Les « négos » à la CNAM en ligne de mire
La fondation rappelle que la nouvelle génération se tourne vers le salariat en début de carrière, aspire à une meilleure qualité de vie, refuse plus que tout la bureaucratisation et manque de formation à l'exercice libéral. Il faut agir vite, recommande le groupe de réflexion. En écho aux préoccupations des jeunes, Terra Nova fixe pour objectifs prioritaires d'améliorer la protection sociale, de faire évoluer la formation ou encore de réduire les tâches de gestion et de secrétariat. « Si des médecins se détournent d'un exercice libéral jugé trop contraignant, c’est que notre système fait naître des frustrations », tranche Terra Nova, qui appelle les pouvoirs publics à s'emparer de ce sujet avant que la jeune génération devienne majoritaire.

Données fournies ::
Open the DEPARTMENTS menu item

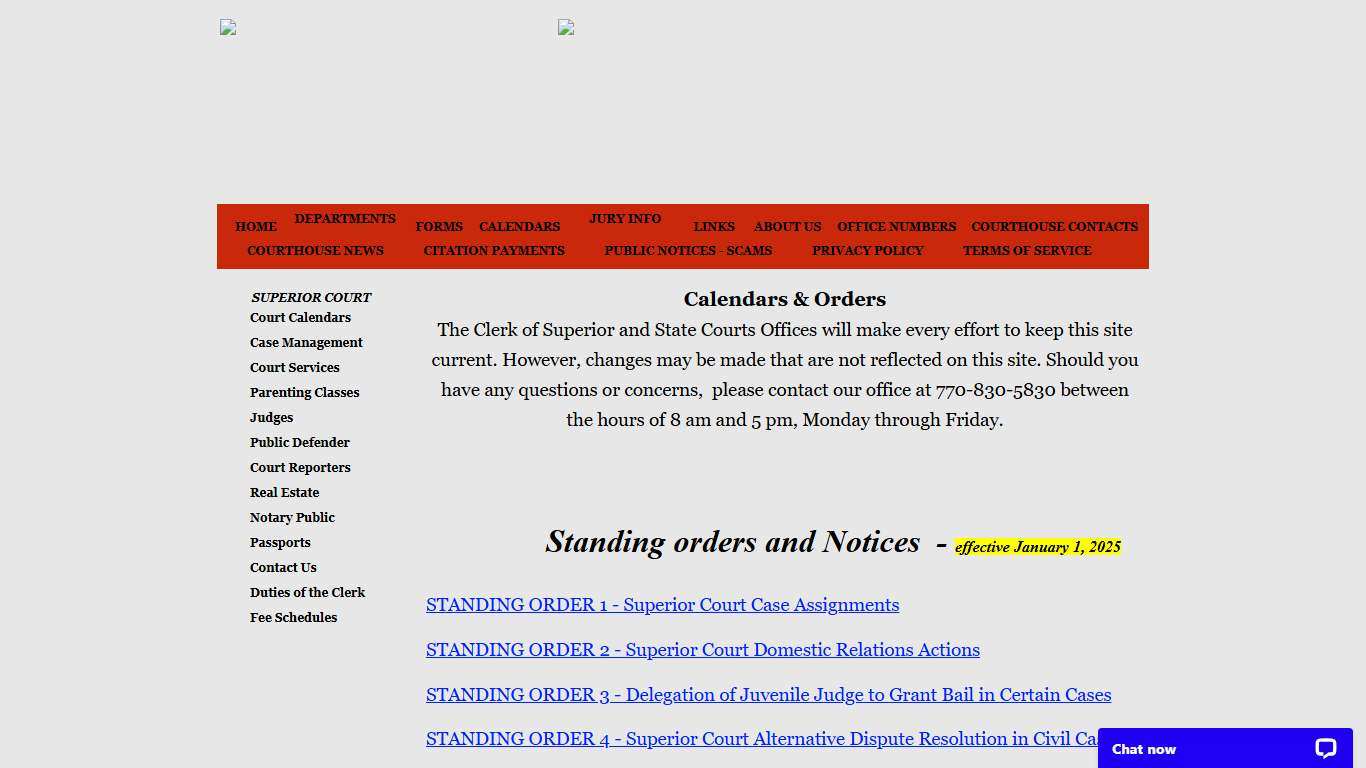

Tâche à réaliser :: Poursuivez l'extrait de page consacré aux jeunes médecins et à l'exercice libéral, à partir de sa dernière phrase.

Résultat attendu ::
Comment y parvenir ? Pour concrétiser les attentes des jeunes, leur meilleure représentativité est privilégiée en commençant par le droit de vote et de candidature aux élections aux URPS (unions régionales), dès lors que ces élections conditionnent ensuite la représentativité syndicale et le droit de négocier.
Terra Nova recommande d'« étendre le droit de participation aux élections aux remplaçants ainsi qu’aux professionnels dans leurs dix premières années d’exercice ». De cette façon, les droits à être éligibles et électeurs seraient reconnus à l’ensemble des jeunes médecins, sans distinction. Après dix ans d’exercice, tous les professionnels atteignant un exercice libéral plancher, fixé à 30 % de leur activité, bénéficieraient d’un droit de vote et de candidature aux élections.
Autre piste : intégrer les futurs et jeunes médecins dans un « collège spécifique » aux URPS leur permettant ensuite de participer de plein droit aux négociations des conventions médicales, qui régissent la médecine de ville pour cinq ans.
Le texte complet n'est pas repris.